* **DOCUMENT SECTION**:
────
There is still something a bit bothersome about having public employees lobby the government that employs them, but that isn't likely to change anytime soon in Montana -- in fact, as we add more and more people to the government payroll, such lobbying will only intensify.

One does wonder, though: when the governor is speaking to groups of teachers and public employees, does he rail on them for spending money on lobbyists?

Great new Montana business website: Anyone who hasn't checked out Jeff Mangan's major initiative -- a Montana business website -- needs to hasten on over to mtbusiness.com .

Maybe Denny Rehberg just likes being a Congressman: In his "Horse Sense" column, Chuck Johnson makes a good case that this is why Rehberg has passed up shots at open governor seats and is passing up the opportunity to challenge Max Baucus for a U.S. Senate seat.

We would guess that Rehberg will be poised to challenge Sen. Tester in 2012. But that is a long time from now -- and while Rehberg would be Baucus's most formidable challenger right now (and would have a decent shot at unseating him,) it is by no means certain that Rehberg will have the shiniest star when the Tester challenge comes along. Five years is a long time, and Rehberg's fortunes could wane, while exciting, new GOP political figures will almost certainly arise between now and then.
────
* **SHORT TASK A**:
In the entries, edit the lines from the one with "Screen dimensions: 675x377" up to and including the one with "click(489, 90)" so that "charts" becomes "graphs", with everything else unchanged. Don't include the pictures.
The entries below have nothing to do with the text above.

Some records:
────
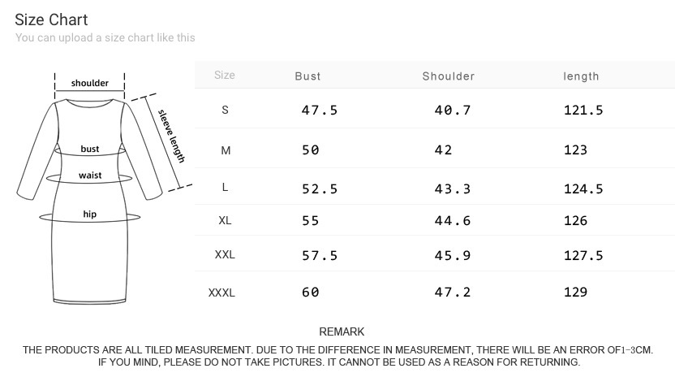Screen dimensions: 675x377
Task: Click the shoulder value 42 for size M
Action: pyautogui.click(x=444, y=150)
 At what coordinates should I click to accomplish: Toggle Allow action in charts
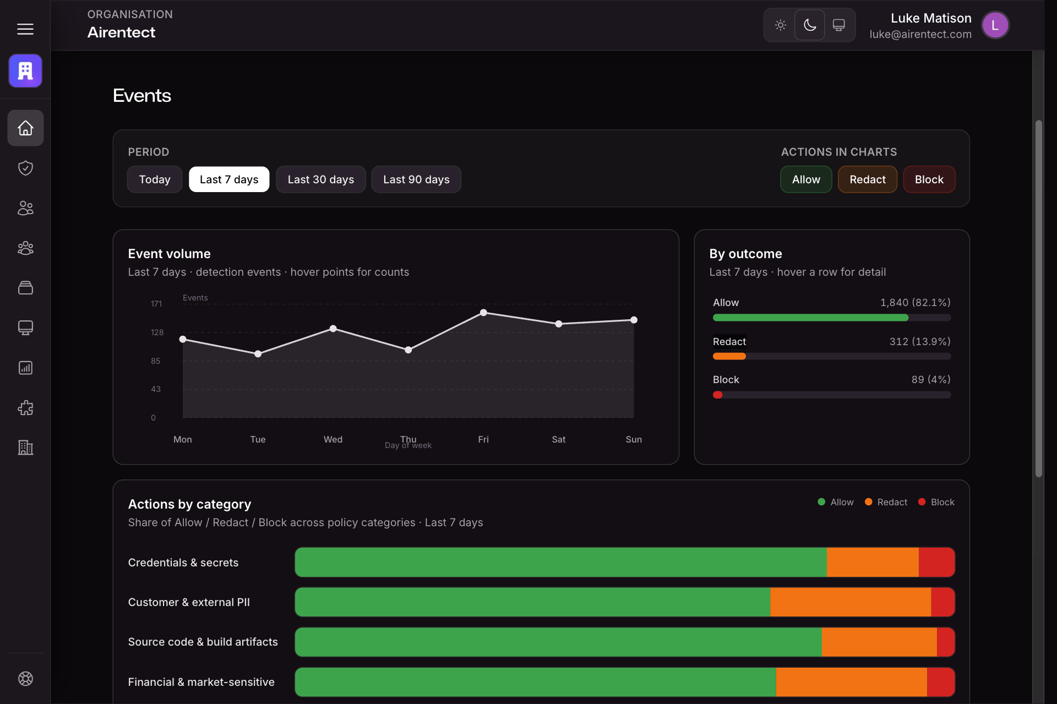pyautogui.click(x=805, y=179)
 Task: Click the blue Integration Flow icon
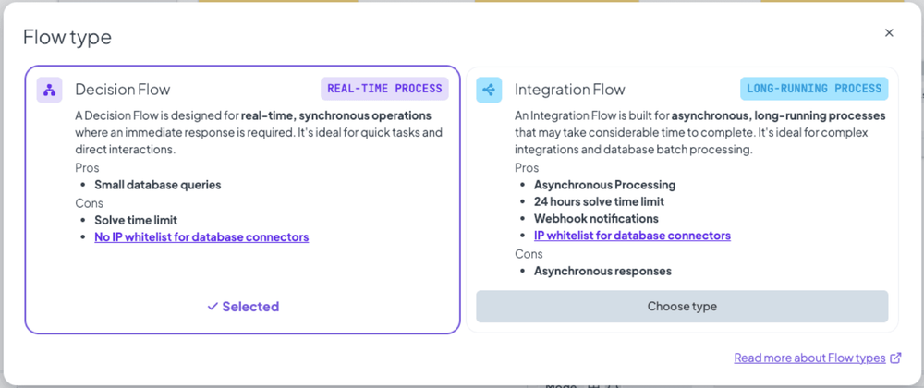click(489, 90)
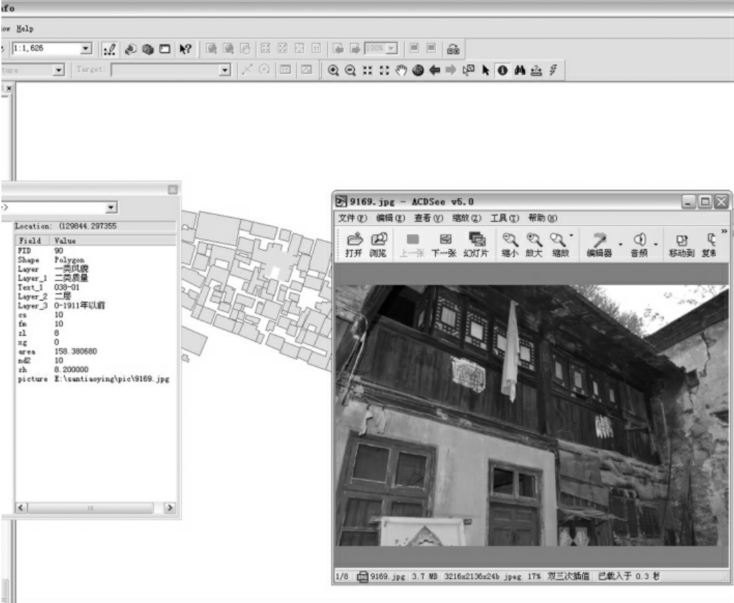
────
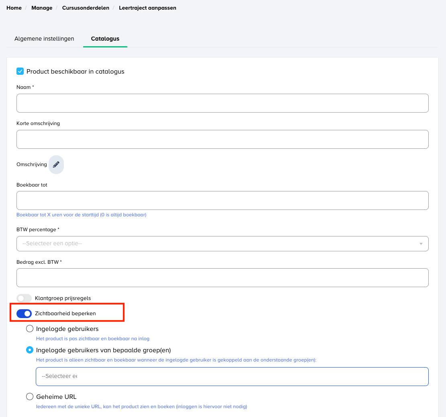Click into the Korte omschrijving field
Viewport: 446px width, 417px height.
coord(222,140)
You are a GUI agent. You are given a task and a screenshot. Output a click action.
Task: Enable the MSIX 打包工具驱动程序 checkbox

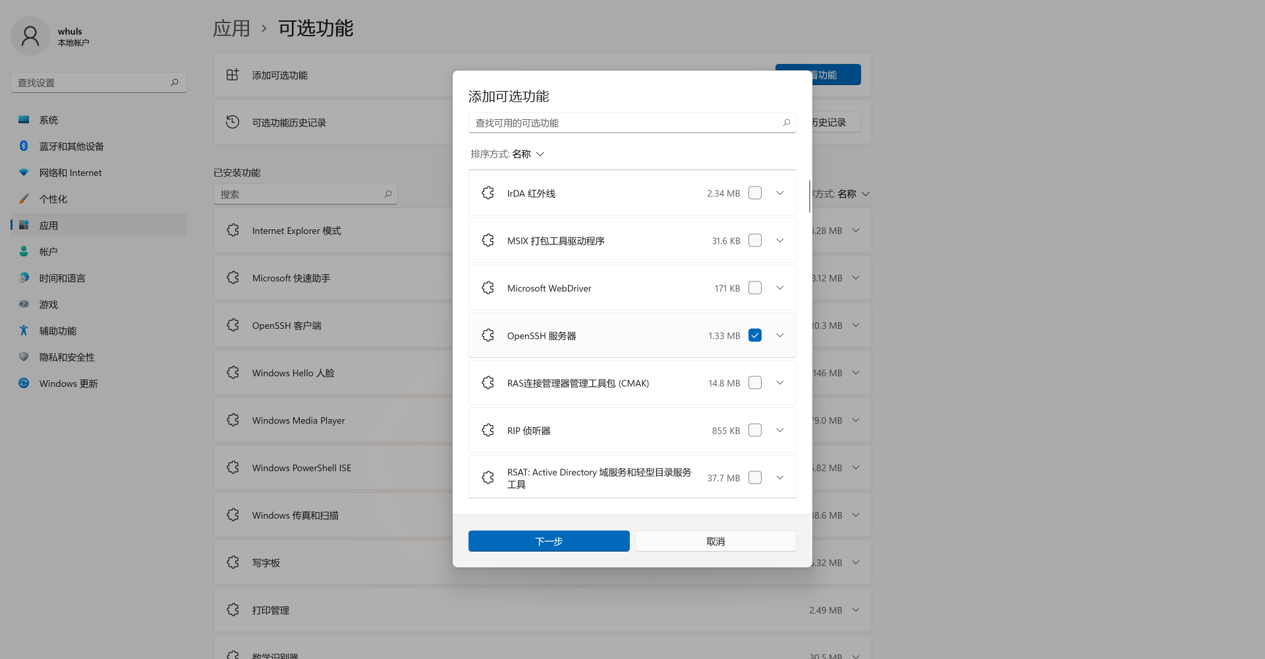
────
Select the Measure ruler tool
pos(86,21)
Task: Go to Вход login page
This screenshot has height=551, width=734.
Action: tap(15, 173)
────
* **SHORT TASK B**:
Resume the commentary on Montana politics from the point where it stops.

* **EXERCISE OUTPUT A**:
Screen dimensions: 675x377
Task: Click the shoulder value 42 for size M
Action: pyautogui.click(x=444, y=150)
 At what coordinates should I click to accomplish: Toggle Allow action in graphs
pyautogui.click(x=805, y=179)
 Task: Click the blue Integration Flow icon
click(489, 90)

* **EXERCISE OUTPUT B**:
We have the feeling that Johnson is right -- he'll take on Tester in 2012 if he is the logical candidate, and would have in 2006. But he's not someone who is sitting around pining for a U.S. Senate seat, and won't be crushed if someone else gets the nod. It wouldn't at all be a bad thing for Montana or the Montana GOP for Rehberg to grow old and gray (and hold a lot of seniority) in our solo U.S. House seat.

City Lights: You ask a stupid question...: We now know what Ed Kemmick was doing between 4:30 and 4:45 on Friday -- thinking up questions to ask himself about Billings, pretending that they are questions real visitors to Billings might ask.

Does he have a great job or what?

Montana Headlines was a bit disappointed in a couple of the rhetorical questions posed at the end of the piece (inviting reader answers.)

For instance, his hypothetical visitor asks: "Is it hard to run in cowboy boots?"

As any Montana politician worth his salt will tell you on an election year, it's nearly impossible to run without them in these parts.

Talk Radio and the Fairness Doctrine: David Crisp over at the Billings Outpost has an interesting article on the subject, and he concludes that talk radio is indeed profoundly unfair. It's true: imagine the pain of being someone who wants to listen to a liberal radio talk-show in Billings -- especially if one considers NPR talk-shows to be too balanced and fair to be liberal.

But neither does Crisp advocate reinstating the so-called "Fairness Doctrine," which only ever had the effect of keeping all political opinion off the air.

The whole opinion piece is worth reading, but he makes one particularly intriguing comment: "Conservatives appear to be somewhat more interested in listening to talk radio, and liberals appear to be somewhat more open to listening to conservative hosts than conservatives are to liberal hosts."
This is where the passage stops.